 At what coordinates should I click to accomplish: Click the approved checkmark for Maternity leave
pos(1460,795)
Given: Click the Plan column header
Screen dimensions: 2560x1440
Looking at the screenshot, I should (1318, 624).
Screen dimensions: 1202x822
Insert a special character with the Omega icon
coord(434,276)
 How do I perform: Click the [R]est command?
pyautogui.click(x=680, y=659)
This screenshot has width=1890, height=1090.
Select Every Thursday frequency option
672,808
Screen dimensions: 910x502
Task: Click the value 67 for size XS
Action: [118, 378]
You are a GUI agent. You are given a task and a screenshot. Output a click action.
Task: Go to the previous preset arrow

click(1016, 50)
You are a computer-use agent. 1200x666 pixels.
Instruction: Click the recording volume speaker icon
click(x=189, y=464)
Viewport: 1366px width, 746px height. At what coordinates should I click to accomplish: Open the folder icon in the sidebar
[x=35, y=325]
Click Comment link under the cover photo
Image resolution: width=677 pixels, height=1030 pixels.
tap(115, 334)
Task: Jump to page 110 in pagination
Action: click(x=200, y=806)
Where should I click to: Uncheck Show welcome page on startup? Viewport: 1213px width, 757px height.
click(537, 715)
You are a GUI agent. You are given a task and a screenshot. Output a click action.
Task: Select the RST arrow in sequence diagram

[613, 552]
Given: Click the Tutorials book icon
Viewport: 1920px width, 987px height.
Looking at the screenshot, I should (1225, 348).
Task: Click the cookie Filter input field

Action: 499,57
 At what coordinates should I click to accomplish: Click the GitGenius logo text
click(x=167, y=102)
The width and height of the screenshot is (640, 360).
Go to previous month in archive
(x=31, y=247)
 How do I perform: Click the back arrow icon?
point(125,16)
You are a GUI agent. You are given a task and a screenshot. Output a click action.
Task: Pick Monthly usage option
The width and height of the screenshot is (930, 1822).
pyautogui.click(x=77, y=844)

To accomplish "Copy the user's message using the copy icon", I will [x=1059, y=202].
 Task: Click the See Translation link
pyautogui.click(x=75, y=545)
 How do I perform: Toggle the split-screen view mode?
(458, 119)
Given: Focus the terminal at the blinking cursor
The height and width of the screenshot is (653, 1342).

* * *

• [Problem] Please transcribe the entire listing precisely.

• [Written solution]
 At what coordinates should I click to accomplish: Click the approved checkmark for Maternity leave
pos(1460,795)
Given: Click the Plan column header
Screen dimensions: 2560x1440
Looking at the screenshot, I should (1318, 624).
Screen dimensions: 1202x822
Insert a special character with the Omega icon
coord(434,276)
 How do I perform: Click the [R]est command?
pyautogui.click(x=680, y=659)
This screenshot has width=1890, height=1090.
Select Every Thursday frequency option
672,808
Screen dimensions: 910x502
Task: Click the value 67 for size XS
Action: [118, 378]
You are a GUI agent. You are given a task and a screenshot. Output a click action.
Task: Go to the previous preset arrow

click(1016, 50)
You are a computer-use agent. 1200x666 pixels.
Instruction: Click the recording volume speaker icon
click(x=189, y=464)
Viewport: 1366px width, 746px height. At what coordinates should I click to accomplish: Open the folder icon in the sidebar
[x=35, y=325]
Click Comment link under the cover photo
Image resolution: width=677 pixels, height=1030 pixels.
tap(115, 334)
Task: Jump to page 110 in pagination
Action: click(x=200, y=806)
Where should I click to: Uncheck Show welcome page on startup? Viewport: 1213px width, 757px height.
click(537, 715)
You are a GUI agent. You are given a task and a screenshot. Output a click action.
Task: Select the RST arrow in sequence diagram

[613, 552]
Given: Click the Tutorials book icon
Viewport: 1920px width, 987px height.
Looking at the screenshot, I should (1225, 348).
Task: Click the cookie Filter input field

Action: 499,57
 At what coordinates should I click to accomplish: Click the GitGenius logo text
click(x=167, y=102)
The width and height of the screenshot is (640, 360).
Go to previous month in archive
(x=31, y=247)
 How do I perform: Click the back arrow icon?
point(125,16)
You are a GUI agent. You are given a task and a screenshot. Output a click action.
Task: Pick Monthly usage option
The width and height of the screenshot is (930, 1822).
pyautogui.click(x=77, y=844)

To accomplish "Copy the user's message using the copy icon", I will [x=1059, y=202].
 Task: Click the See Translation link
pyautogui.click(x=75, y=545)
 How do I perform: Toggle the split-screen view mode?
(458, 119)
Given: Focus the terminal at the blinking cursor
The height and width of the screenshot is (653, 1342).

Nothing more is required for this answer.